## Welcome to ACME eCommerce LLC 

This is your first day on the job. Everyone of our empoyees is its own special flower...

Now make us money

ACME eCommerce is in the business of selling things to people. Your first task is to tell me how many people we had on the site.

## Lets create our first kafka topic
Open a bash session inside the kafka image and create a new topic 
```
docker ps | grep kafka
# Copy kafka hash
docker exec -it DOCKER_CONTAINER_ID /bin/bash

# if you only have one kafka running the follwing will work:
docker exec -it `docker ps | grep kafka | awk '{print $1}'` /bin/bash
# from inside the docker image
$KAFKA_HOME/bin/kafka-topics.sh --create --topic visit_log \
    --zookeeper zk --partitions 2 --replication-factor 1

```

Now, lets setup some visit data first. Please open the notebook [03 - Producer](/notebooks/03%20-%20Producer.ipynb) in a new tab and run through all the code there. Then return here.

In [1]:
import json
import pykafka
 
docker_ip = '192.168.99.100'
client = pykafka.KafkaClient(hosts="{}:9092".format(docker_ip))

In [None]:
client.topics

In [None]:
topic = client.topics['visit_log'] 

In [None]:
topic.partitions

In [None]:
c = topic.get_simple_consumer()

In [None]:
consumer = topic.get_simple_consumer()

In [None]:
message = consumer.consume(block=False)

In [None]:
message.offset

In [None]:
# WE HAVE OUR FIRST MESSAGE.
message.value

We can loop through all the messages with this code. But be careful if you have lots of messages in your topic!

In [None]:
%%time
count = 0

while True:
    message = consumer.consume(block=False)
    if not message:
        break
    # YOUR CODE HERE
    count += 1
print "We counsumed: {} messages".format(count)

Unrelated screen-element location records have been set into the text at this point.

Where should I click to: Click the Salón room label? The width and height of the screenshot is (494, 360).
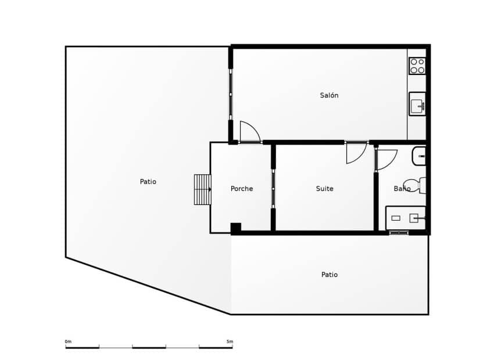coord(329,95)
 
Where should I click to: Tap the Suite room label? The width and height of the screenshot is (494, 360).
coord(324,189)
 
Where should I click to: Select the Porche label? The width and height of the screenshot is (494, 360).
coord(242,189)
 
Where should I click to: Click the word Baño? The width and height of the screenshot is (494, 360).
coord(402,189)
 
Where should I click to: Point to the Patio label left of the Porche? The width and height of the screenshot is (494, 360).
coord(148,182)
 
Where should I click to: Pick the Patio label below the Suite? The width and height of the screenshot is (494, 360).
coord(330,275)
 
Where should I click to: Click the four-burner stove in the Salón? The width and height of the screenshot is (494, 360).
coord(417,66)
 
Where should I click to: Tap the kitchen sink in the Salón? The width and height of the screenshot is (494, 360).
coord(417,105)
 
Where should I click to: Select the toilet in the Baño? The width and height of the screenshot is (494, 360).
coord(414,185)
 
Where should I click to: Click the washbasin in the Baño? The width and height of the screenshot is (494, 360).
coord(420,156)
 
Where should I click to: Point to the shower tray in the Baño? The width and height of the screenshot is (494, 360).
coord(406,218)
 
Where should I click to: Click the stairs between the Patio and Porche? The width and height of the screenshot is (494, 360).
coord(202,189)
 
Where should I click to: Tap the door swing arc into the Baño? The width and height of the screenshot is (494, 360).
coord(386,159)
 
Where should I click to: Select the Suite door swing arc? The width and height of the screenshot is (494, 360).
coord(356,153)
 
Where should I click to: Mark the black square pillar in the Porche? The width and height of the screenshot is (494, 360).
coord(235,228)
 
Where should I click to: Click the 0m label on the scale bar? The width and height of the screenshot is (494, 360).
coord(68,341)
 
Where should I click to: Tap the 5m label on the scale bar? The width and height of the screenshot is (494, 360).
coord(230,341)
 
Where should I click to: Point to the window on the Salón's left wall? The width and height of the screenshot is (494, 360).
coord(231,94)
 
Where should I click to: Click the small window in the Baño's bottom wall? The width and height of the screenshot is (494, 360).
coord(399,233)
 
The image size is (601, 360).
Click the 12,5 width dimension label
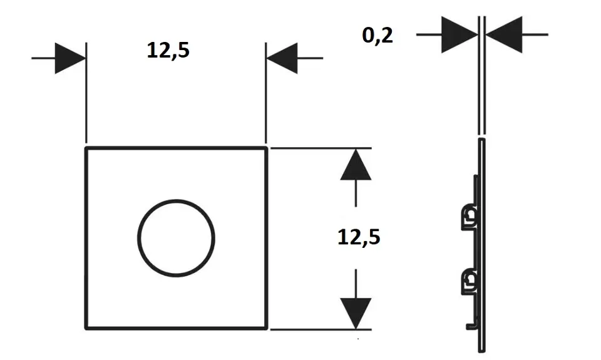tap(168, 50)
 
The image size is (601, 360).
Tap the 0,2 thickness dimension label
tap(378, 36)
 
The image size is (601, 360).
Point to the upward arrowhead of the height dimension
tap(356, 165)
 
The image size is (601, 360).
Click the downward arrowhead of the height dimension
tap(356, 313)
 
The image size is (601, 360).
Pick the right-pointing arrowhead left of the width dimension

So your first coding task. 
Given this stream answers your bosses first question. How many unique users have visited the site?

In [None]:
consumer = topic.get_simple_consumer()

In [None]:
%%time

while True:
    message = consumer.consume(block=False)
    if not message:
        break
    # YOUR CODE HERE

In [None]:
%%time
counter = Counter()
count = 0

while True:
    message = consumer.consume(block=False)
    if not message:
        break
    # YOUR CODE HERE
    user_id = message.value.split(':')[1]
    counter[user_id] += 1
    count += 1
print "We counsumed: {} messages".format(count)

In [None]:
count

In [None]:
%matplotlib inline
import pandas as pd
pd.Series(counter.values()).value_counts()

In [None]:
import seaborn as sns
pd.Series(counter.values()).hist()

# Enrichment

A common tasks when processing streams is enriching the data.

Take for example, how many users do we have per country?

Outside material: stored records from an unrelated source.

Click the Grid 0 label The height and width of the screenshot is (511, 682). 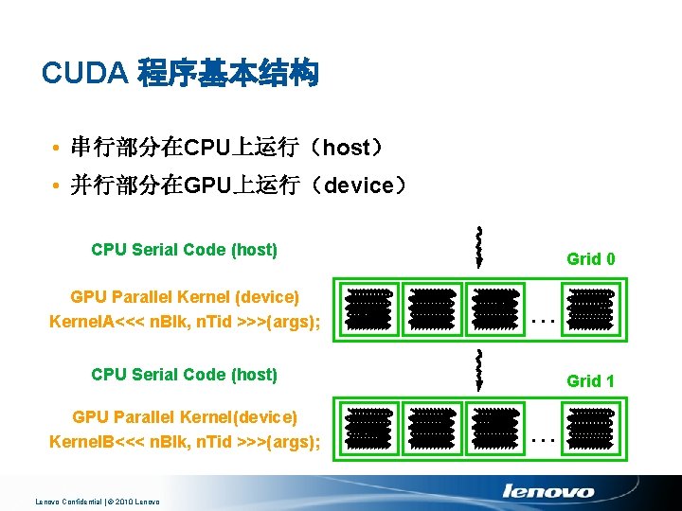(590, 258)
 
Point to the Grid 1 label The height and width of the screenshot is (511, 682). (590, 381)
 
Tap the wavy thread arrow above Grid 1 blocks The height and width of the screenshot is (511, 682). (480, 369)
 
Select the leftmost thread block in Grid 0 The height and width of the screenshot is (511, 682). (368, 308)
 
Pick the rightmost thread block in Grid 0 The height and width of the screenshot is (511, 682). (590, 308)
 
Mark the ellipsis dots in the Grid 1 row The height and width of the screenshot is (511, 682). (542, 440)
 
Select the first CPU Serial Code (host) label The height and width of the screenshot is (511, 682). (184, 250)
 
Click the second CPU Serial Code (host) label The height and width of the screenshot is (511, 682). (184, 374)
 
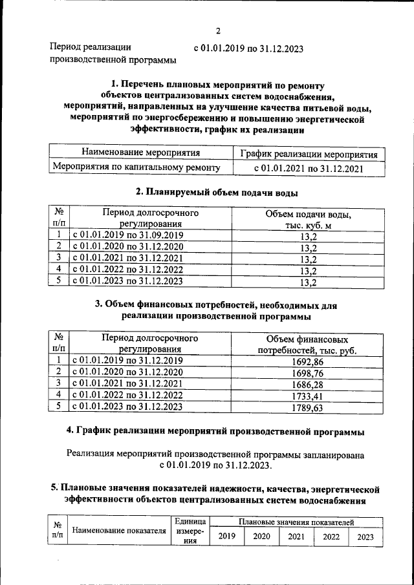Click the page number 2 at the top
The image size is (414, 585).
click(x=218, y=30)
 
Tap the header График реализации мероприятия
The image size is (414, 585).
click(x=309, y=155)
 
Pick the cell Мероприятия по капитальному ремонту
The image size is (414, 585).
click(x=136, y=167)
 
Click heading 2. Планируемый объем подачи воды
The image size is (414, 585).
click(x=217, y=192)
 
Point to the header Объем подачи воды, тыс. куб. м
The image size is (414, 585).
click(x=308, y=219)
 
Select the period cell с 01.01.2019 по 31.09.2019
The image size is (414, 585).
click(x=128, y=235)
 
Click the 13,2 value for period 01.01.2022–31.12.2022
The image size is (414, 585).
click(x=308, y=270)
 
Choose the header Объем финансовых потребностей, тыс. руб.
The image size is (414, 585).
click(x=308, y=345)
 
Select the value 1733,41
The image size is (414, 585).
click(x=308, y=396)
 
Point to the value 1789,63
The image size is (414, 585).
click(x=308, y=408)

We need to enrich the current data because it has no idea of country.

In [None]:
# lets build a lookup table in in-memory
import random
countries = ['USA', 'USA', 'USA', 'UK', 'UK', 'Canada', 'Germany']
user_country_lookup = {str(i): random.choice(countries) for i in range(10000)}

In [None]:
consumer = topic.get_simple_consumer()

In [None]:
from collections import Counter
counter = Counter()

In [None]:
count = 0
while True:
    message = consumer.consume(block=False)
    if not message:
        break
    # YOUR CODE HERE
    user_id = message.value.split(':')[1]
    if user_id in user_country_lookup:
        counter[user_country_lookup[user_id]] += 1
    else:
        counter['Unknown'] += 1
    count += 1
print "We counsumed: {} messages".format(count)

Now ACME eCommerce LLC is an agile, out-side-the-box, Big Data driven, industry disrupting innovation machine. So your not the only one who wants this data...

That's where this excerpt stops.